A total of 3,909 medical centers participated in the Get With the Guidelines (GWTG) program. Of these, 355 hospitals (9%) received a nonmonetary achievement award for either heart failure or acute myocardial infarction (AMI) follow-up care. The report compared the risk-adjusted 30-day mortality figures for the top 355 hospitals with those of the remaining participating centers, and found no statistically significant difference in heart failure mortality. A modest 0.19% superiority in the top hospitals' survival rates following AMI was reduced by 43% after the data were adjusted for confounding factors (Am. Heart J. 2009;158:546–53).

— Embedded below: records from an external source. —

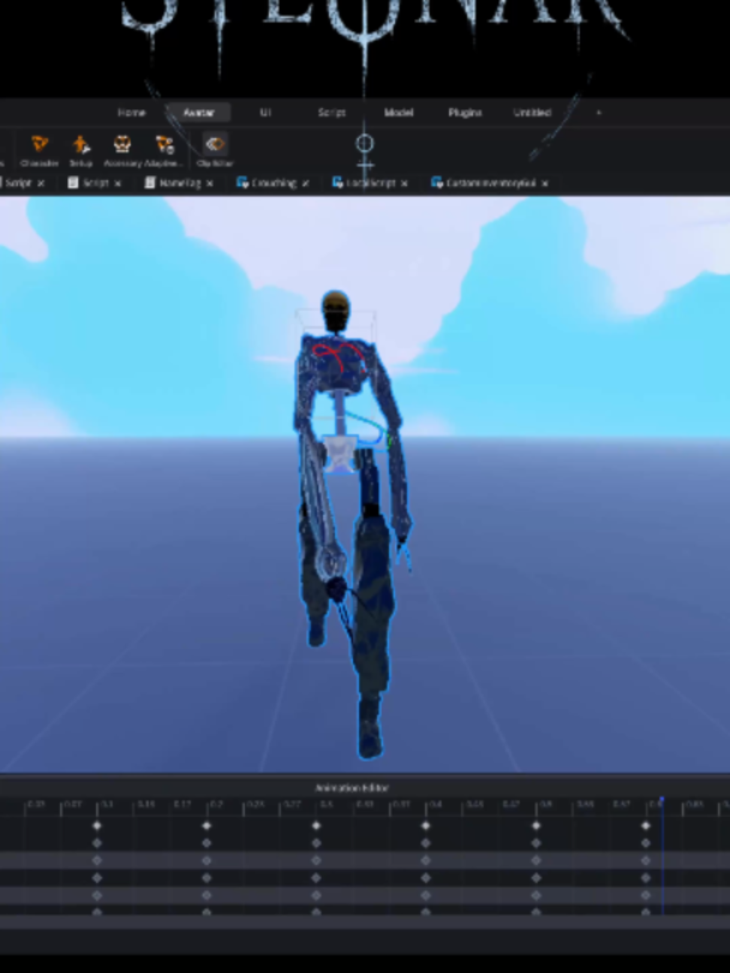Select the Avatar ribbon tab
730x973 pixels.
point(198,113)
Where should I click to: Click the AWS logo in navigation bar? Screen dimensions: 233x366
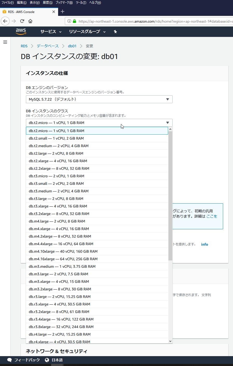(21, 31)
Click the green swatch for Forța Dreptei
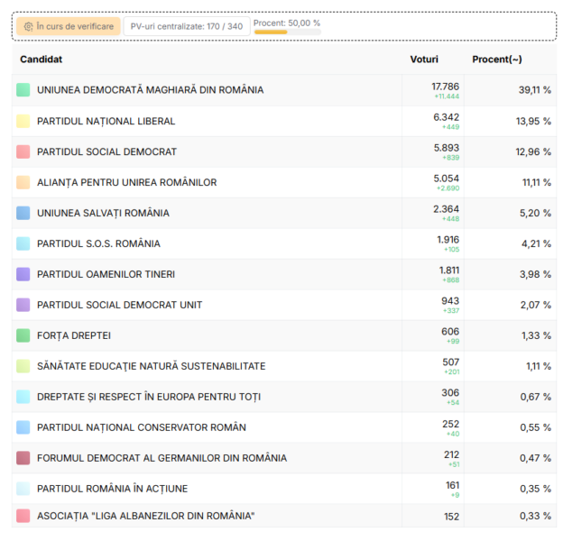Viewport: 563px width, 541px height. [23, 335]
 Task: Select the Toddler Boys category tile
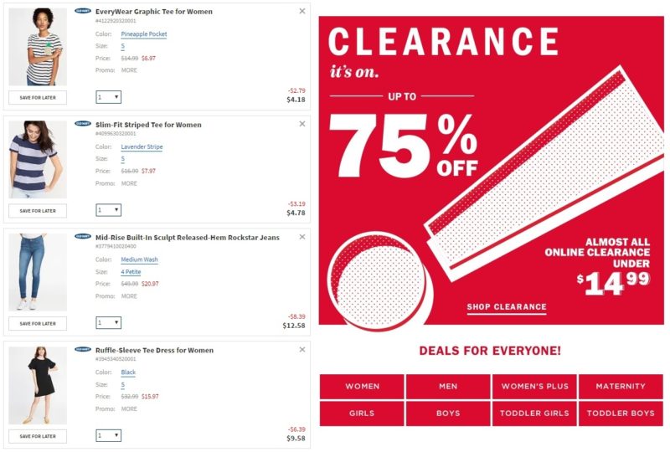(x=621, y=413)
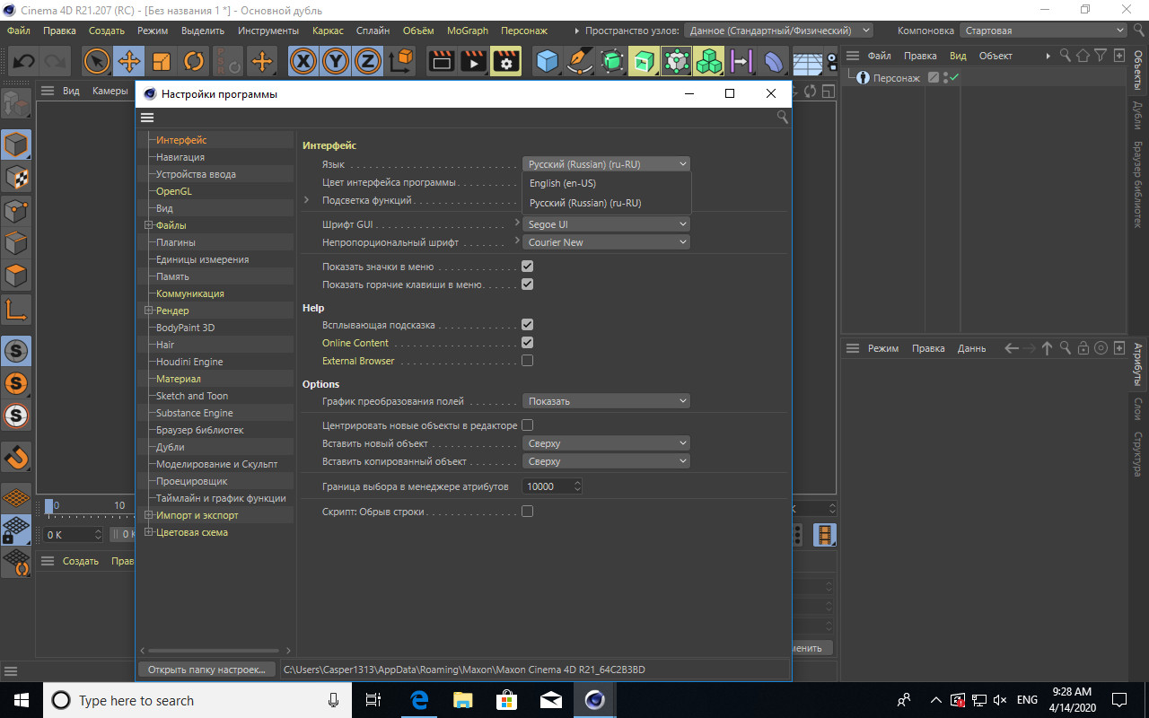Switch to Polygons mode in the left sidebar

pos(16,276)
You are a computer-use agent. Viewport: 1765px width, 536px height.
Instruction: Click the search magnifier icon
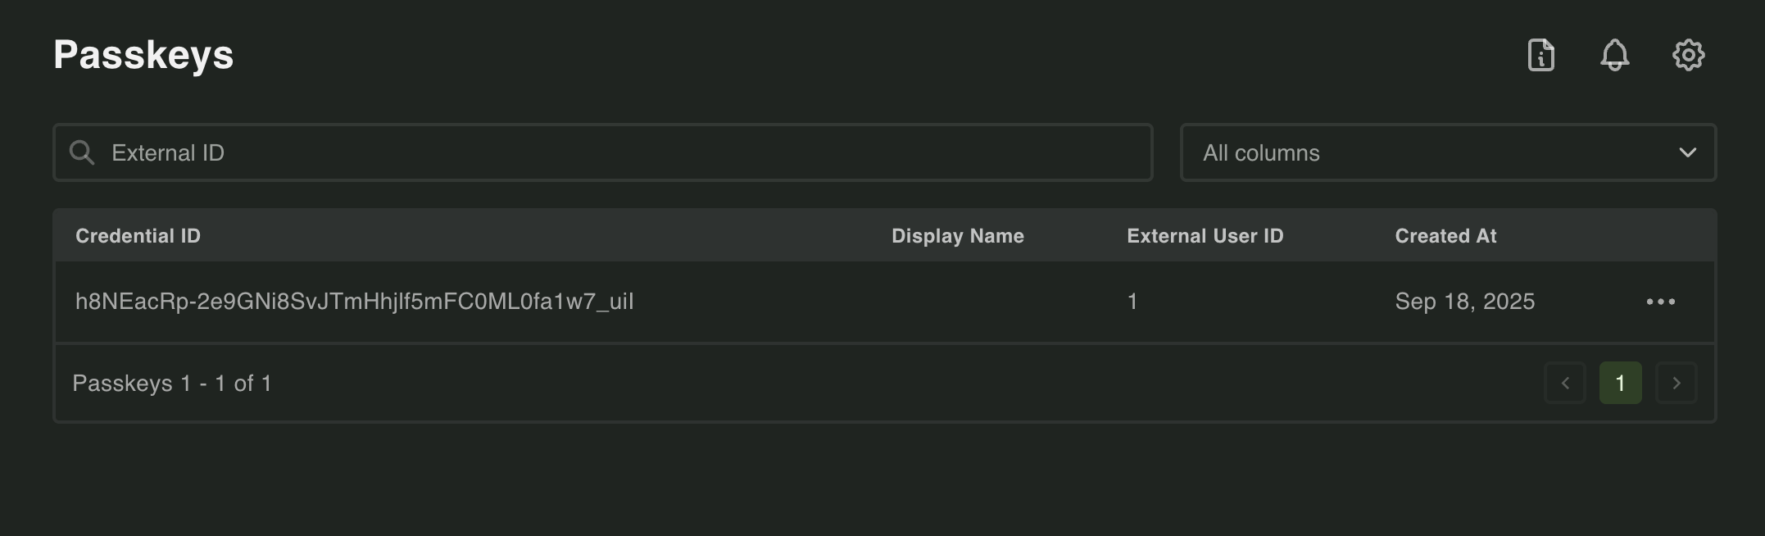click(x=83, y=152)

Dr. Paul A. Heidenreich of the Veterans Affairs Palo Alto (Calif.) Health Care System and his coauthors, all from the GWTG steering committee, acknowledged that the best-performing hospitals tended to be ones that were exceptionally well funded before the program began. Overall, “it is unclear if outcomes are better in those hospitals recognized by the GWTG program for their processes of care,” they wrote.
Further, differentials in the 30-day mortality for the third component of GWTG—follow-up-care for stroke—were unclear. Recognition on all three measures of excellence, the core aim of the GWTG program, was achieved by 15 of the 3,909 participating hospitals.

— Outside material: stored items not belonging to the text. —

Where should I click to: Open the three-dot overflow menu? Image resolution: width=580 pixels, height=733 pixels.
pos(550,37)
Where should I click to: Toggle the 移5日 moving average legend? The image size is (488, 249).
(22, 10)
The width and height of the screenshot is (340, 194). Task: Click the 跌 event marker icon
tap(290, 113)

The program now costs as much as $12 million per year. At the AHA scientific sessions in 2005, Dr. Gray Ellrodt, lead author of an interim review of the initiative, said the program was the start of a new era of systematic excellence in cardiovascular care. “Men and women, young and old, showed dramatic improvements in care,” said Dr. Ellrodt, an internist at Berkshire Medical Center, Pittsfield, Mass.

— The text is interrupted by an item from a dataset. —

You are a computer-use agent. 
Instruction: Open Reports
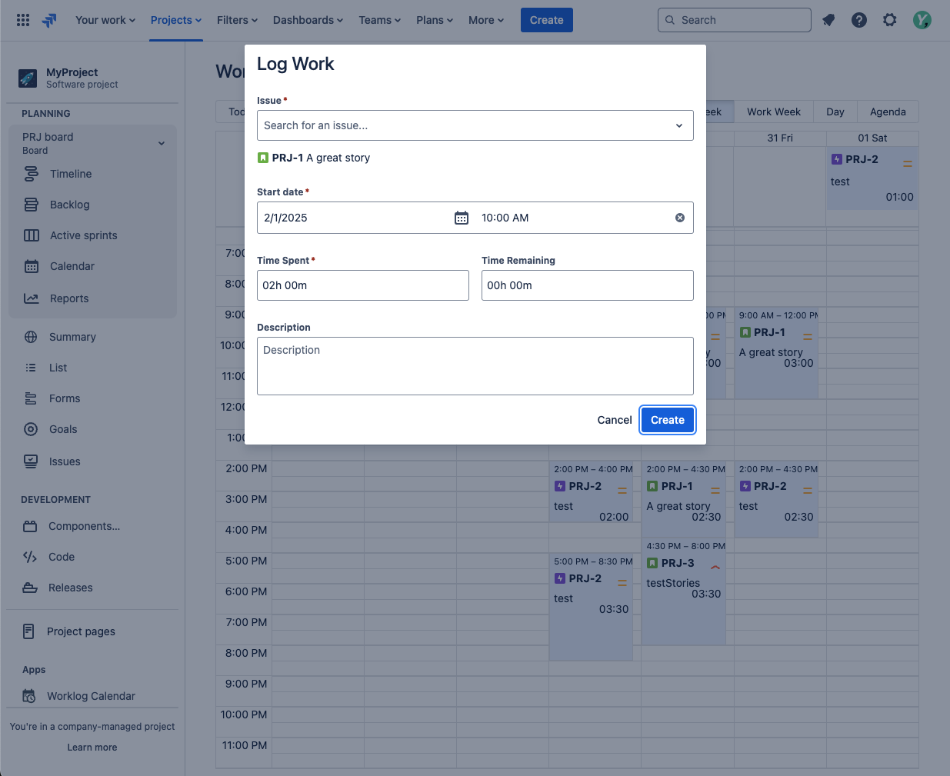(x=68, y=298)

In an interview, Dr. Heidenreich called this claim “an accurate statement. The improvements in process of care were dramatic given that many quality interventions have no improvement.”
Yet despite dramatic changes in care—including greater assessment of left ventricular function, use of ACE inhibitors, and rigorous discharge counseling for heart failure patients; rapid onset of thrombolytics for MI patients and emergency percutaneous coronary intervention where necessary; and more consistent use of aspirin and beta-blockers at every stage—the benefits in terms of improved mortality remained small.
But Dr. Heidenreich defended the program's worth, particularly citing evidence that it encouraged hospitals to more widely prescribe ACE inhibitors.
“Hospitals enrolled in the GWTG program have demonstrated steady improvement in their process of care,” Dr. Heidenreich and his colleagues wrote. “These results are consistent with prior studies indicating better survival at hospitals with better processes of care for acute myocardial infarction and heart failure.”
The authors noted that even marginal reductions in 30-day risk-adjusted mortality of 0.1%–0.2% as achieved by the top hospitals in this comparative, nonrandomized analysis could potentially save 1,800–3,500 lives if optimum standards were made the rule nationwide.